> Required work:
1. According to the article on chiropractors and physiotherapists, how many years does the chiropractic course take?
2. From the article on chiropractors and physiotherapists, reproduce the passage starting at "A big difference" and ending at "in the workplace.".
---- Document text
I hope that this year has been treating you well so far and that you are back in full swing at work and hopefully pain-free
However, if you are experiencing pain from an injury, repetitive movements, or other everyday activities, you might be wondering whether you should see a chiropractor or a physiotherapist (or both). We get asked this question quite a lot in practice and decided to quickly explain the difference and when to see each one.
There are two major differences between chiropractors and physiotherapists. The first being the training and education and the second being manipulation and mobilization of the joints and soft tissue.
Chiropractors can either study at the University of Johannesburg or Durban University of Technology. The course is 6 to 7 years long (depending on how long your thesis takes to complete). During this time we do a basic Bsc degree and then start to specialize in chiropractic adjusting techniques as well as diagnostics. This allows us to call ourselves Drs of chiropractics.
We also get taught soft tissue techniques which include sports massage, dry needling and different types of electrotherapy. To qualify as a chiropractor you also need to complete an extensive internship and see a certain number of patients in the Chiropractic Clinic. This is similar to the medical doctors community service years.
Physiotherapists study a minimum of 4 years at most universities in the country and during their fourth year they are also required to submit a thesis to obtain an Honors degree. During their studies they gain enough experience to work in hospitals to treat post-operative patients as well as treating sports injuries and doing some rehabilitation.
However, when it comes to deciding which discipline to see for your pains, the next section will help.
A big difference between the two disciplines is that a chiropractor uses manipulation, while a physiotherapist will use what is known as mobilization techniques. The two can be compared as follows:
Chiropractors adjust the joints (where two bones meet) of your spine and limbs where signs of restricted movement are found. Gentle, specific manipulation techniques (high-velocity, low-amplitude thrust) help to restore normal body movement. In addition to gently manipulating your joints and using soft tissue techniques for muscles (massage, dry needling, cupping etc.), your chiropractor will also give you home stretches and exercises as well as teach you about ergonomics in the workplace.
--------
---- Exercise data
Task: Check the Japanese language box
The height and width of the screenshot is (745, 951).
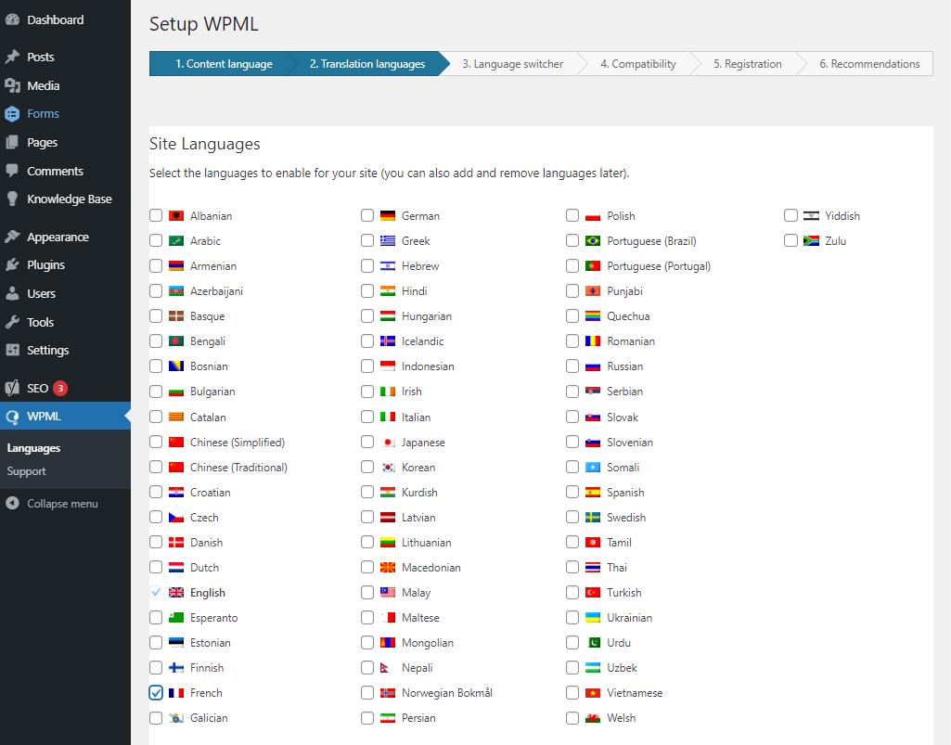Action: pos(367,442)
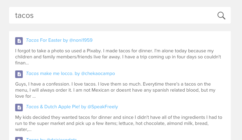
--------
> Answers to each task:
1. 6 to 7 years, depending on how long the thesis takes to complete.

2.
A big difference between the two disciplines is that a chiropractor uses manipulation, while a physiotherapist will use what is known as mobilization techniques. The two can be compared as follows:
Chiropractors adjust the joints (where two bones meet) of your spine and limbs where signs of restricted movement are found. Gentle, specific manipulation techniques (high-velocity, low-amplitude thrust) help to restore normal body movement. In addition to gently manipulating your joints and using soft tissue techniques for muscles (massage, dry needling, cupping etc.), your chiropractor will also give you home stretches and exercises as well as teach you about ergonomics in the workplace.